Simple Relativity Approach to Special Relativity: https://arxiv.org/abs/2002.12118
The development of both special and general relativity is accomplished in a series of 6 papers using a simple approach. The purpose is to explain the how and why of relativity to a broad public, and to be useful for students of physics by providing alternate ways to develop and view relativistic phenomena. In this first paper, the rules for special relativity are developed to explain velocity-related time dilation and length contraction, and the interchangeable nature of mass and energy. In subsequent papers, conservation of energy is applied to show how gravity affects time speed, fall velocities, and length measurements, the effect known as the Shapiro Time Delay, the precession of satellites and planets, gravitational lensing, the appearance of Lorentz contraction and a simple resolution of the Ehrenfest paradox.

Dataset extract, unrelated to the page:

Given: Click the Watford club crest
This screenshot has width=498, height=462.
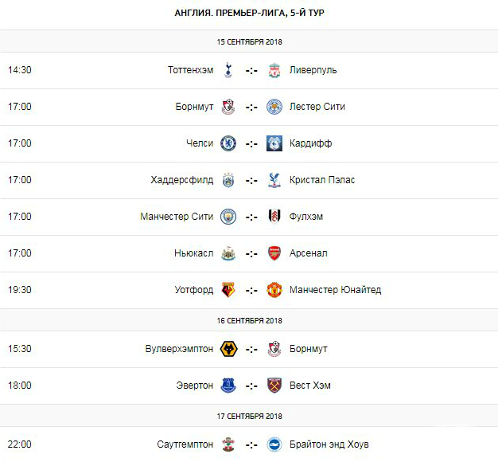Looking at the screenshot, I should [x=228, y=290].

Comments: 9 pages, 5 figures
И/ до кучи, еще что-то как бы популярное, но хоть ссылками ценно:
The Platonic solids and fundamental tests of quantum mechanics: https://arxiv.org/abs/2001.00188
The Platonic solids is the name traditionally given to the five regular convex polyhedra, namely the tetradron, the octahedron, the cube, the icosahedron and the dodecahedron. Perhaps strongly boosted by the towering historical influence of their namesake, these beautiful solids have, in well over two millenia, transcended traditional boundaries and entered the stage in a range of disciplines. Examples include natural philosophy and mathematics from classical antiquity, scientific modeling during the days of the european scientific revolution and visual arts ranging from the renaissance to modernity. Motivated by mathematical beauty and a rich history, we consider the Platonic solids in the context of modern quantum mechanics. Specifically, we construct Bell inequalities whose maximal violations are achieved with measurements pointing to the vertices of the Platonic solids. These Platonic Bell inequalities are constructed only by inspecting the visible symmetries of the Platonic solids. We also construct Bell inequalities for more general polyhedra and find a Bell inequality that is more robust to noise than the celebrated Clauser-Horne-Shimony-Holt Bell inequality. Finally, we elaborate on the tension between mathematical beauty, which was our initial motivation, and experimental friendliness, which is necessary in all empirical sciences.